For a second she thought the top heavy car was going to tip and roll as it slipped left, then right, and she felt a momentary surge of relief when it didn’t. She started to raise her hand. Something was still wrong. She expected the driver to slow down, but he surprised her by accelerating. She shuddered as the car charged closer. Then she figured out what was wrong. It was on the wrong side of the street.
She held her breath. The clean smell of electricity charged the hairs on the back of her neck. She felt sweat under her arms despite the rain, and a fear she’d never known rattled through her.
Time went out of kilter. The car was both charging fast and moving in slow motion. She leapt aside, rolled in dirt and mud, only stopping when she collided with the chain link fence that separated the airport from the road.
She tasted dirt and was trying to spit it out and breathe at the same time as the car shot past, churning up more mud, flinging it in her face. Thunder cracked again, but it didn’t disguise the sound of the squealing tires as the driver mashed the brakes. Julie forced herself up, squinting through the rain, and saw the Land Rover going down the road sideways. Once again she thought the car was going to tip and roll, but the driver jerked the wheel to the right, forcing the car to spin around, facing her.
Then he turned on his bright lights, catching her like a rabbit as he stopped the car’s backward motion. She had less than seconds. Her back was against the fence. The car was stopped, engine running. It was waiting. For what? Then she knew. It was waiting for her to make a mad dash across the road, but the only thing on the other side was a few feet of shoulder, then the lagoon.

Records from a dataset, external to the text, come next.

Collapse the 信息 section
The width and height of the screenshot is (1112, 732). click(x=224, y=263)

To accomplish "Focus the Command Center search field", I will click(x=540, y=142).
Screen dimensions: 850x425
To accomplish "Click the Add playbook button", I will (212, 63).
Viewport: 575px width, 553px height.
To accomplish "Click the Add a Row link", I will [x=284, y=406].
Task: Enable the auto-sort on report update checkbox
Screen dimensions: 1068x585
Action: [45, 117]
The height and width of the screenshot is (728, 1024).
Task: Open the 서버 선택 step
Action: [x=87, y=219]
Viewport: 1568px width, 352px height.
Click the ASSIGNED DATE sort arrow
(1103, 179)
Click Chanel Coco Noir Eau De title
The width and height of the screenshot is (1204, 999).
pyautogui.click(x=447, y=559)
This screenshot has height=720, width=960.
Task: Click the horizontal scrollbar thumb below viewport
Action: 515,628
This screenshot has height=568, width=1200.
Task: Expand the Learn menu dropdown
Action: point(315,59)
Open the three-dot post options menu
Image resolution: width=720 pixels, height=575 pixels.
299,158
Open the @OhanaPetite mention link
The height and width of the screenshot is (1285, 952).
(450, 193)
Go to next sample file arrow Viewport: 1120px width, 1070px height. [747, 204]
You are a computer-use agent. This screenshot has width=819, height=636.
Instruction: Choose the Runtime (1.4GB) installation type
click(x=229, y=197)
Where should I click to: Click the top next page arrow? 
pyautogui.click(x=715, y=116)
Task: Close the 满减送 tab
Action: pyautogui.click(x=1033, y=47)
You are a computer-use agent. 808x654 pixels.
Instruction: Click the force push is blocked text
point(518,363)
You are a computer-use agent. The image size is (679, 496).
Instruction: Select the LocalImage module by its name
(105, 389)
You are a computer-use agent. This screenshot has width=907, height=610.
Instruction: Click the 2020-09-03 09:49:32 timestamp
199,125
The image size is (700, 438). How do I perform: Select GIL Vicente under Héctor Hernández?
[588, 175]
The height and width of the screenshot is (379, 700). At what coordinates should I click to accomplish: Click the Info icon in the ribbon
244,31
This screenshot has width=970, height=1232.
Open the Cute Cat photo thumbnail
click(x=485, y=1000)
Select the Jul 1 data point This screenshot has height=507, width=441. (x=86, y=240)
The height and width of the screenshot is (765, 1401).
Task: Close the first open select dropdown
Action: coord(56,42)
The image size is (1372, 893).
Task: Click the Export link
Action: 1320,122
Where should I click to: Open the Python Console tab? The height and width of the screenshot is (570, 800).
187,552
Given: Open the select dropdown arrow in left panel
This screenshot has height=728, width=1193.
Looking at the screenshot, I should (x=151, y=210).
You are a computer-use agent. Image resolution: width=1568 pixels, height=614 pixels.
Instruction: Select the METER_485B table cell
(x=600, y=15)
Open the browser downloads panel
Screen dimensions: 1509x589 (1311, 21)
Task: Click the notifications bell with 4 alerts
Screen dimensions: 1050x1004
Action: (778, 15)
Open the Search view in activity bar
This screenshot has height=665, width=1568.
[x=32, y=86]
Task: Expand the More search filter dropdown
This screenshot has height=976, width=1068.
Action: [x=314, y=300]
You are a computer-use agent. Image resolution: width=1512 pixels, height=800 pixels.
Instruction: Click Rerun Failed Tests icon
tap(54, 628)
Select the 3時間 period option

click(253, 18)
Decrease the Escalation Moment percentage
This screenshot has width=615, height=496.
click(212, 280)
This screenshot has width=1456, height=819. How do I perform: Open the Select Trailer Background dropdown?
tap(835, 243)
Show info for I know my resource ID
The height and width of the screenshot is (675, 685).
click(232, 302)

She stared across the street, wiped her face with the back of her hand, preparing herself for the run. She’d be safe once she made it to the other side. A quick dive into the water, a short swim to one of the anchored boats and she’d be away from the Land Rover. She stopped herself. It’s what he wants, she thought.
Then she broke for the road and the Land Rover burst forward. When she reached the asphalt she spun around and darted back in the direction she’d come, but either she hadn’t fooled him or his reactions were super quick, because he adjusted the Land Rover’s charge, and again screaming tires were coming for her as she jumped out of the mud and clawed her hands into the chain link fence.